H5File-class: H5File objects

H5File-classR Documentation

H5File objects

Description

The H5File class provides a formal representation of an HDF5 file (local or remote).

Usage

## Constructor function:
H5File(filepath, s3=FALSE, s3credentials=NULL, .no_rhdf5_h5id=FALSE)

Arguments

filepath

A single string specifying the path or URL to an HDF5 file.

s3

TRUE or FALSE. Should the filepath argument be treated as the URL to a file stored in an Amazon S3 bucket, rather than the path to a local file?

s3credentials

A list of length 3, providing the credentials for accessing files stored in a private Amazon S3 bucket. See ?H5Pset_fapl_ros3 in the rhdf5 package for more information.

.no_rhdf5_h5id

For internal use only. Don't use.

Details

IMPORTANT NOTE ABOUT H5File OBJECTS AND PARALLEL EVALUATION

The short story is that H5File objects cannot be used in the context of parallel evaluation at the moment.

Here is why:

H5File objects contain an identifier to an open connection to the HDF5 file. This identifier becomes invalid in the 2 following situations:

  • After serialization/deserialization, that is, after loading a serialized H5File object with readRDS() or load().
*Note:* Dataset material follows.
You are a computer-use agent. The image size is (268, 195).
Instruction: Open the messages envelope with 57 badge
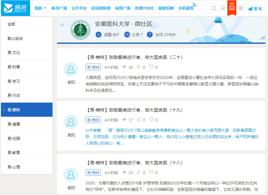point(232,8)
  • In the context of parallel evaluation, when using the SnowParam parallelization backend. This is because, unlike the MulticoreParam backend which used a system fork, the SnowParam backend uses serialization/deserialization to transmit the object to the workers.

In both cases, the connection to the file is lost and any attempt to read data from the H5File object will fail. Note that the above also happens to any H5File object that got serialized indirectly i.e. as part of a bigger object. For example, if an HDF5Array object was constructed from an H5File object, then it contains the H5File object and therefore blockApply(..., BPPARAM=SnowParam(4)) cannot be used on it.

Furthermore, even if sometimes an H5File object seems to work fine with the MulticoreParam parallelization backend, this is highly unreliable and must be avoided.

Value

An H5File object.

See Also

  • H5Pset_fapl_ros3 in the rhdf5 package for detailed information about how to pass your S3 credentials to the s3credentials argument.

  • The HDF5Array class for representing and operating on a conventional (a.k.a. dense) HDF5 dataset.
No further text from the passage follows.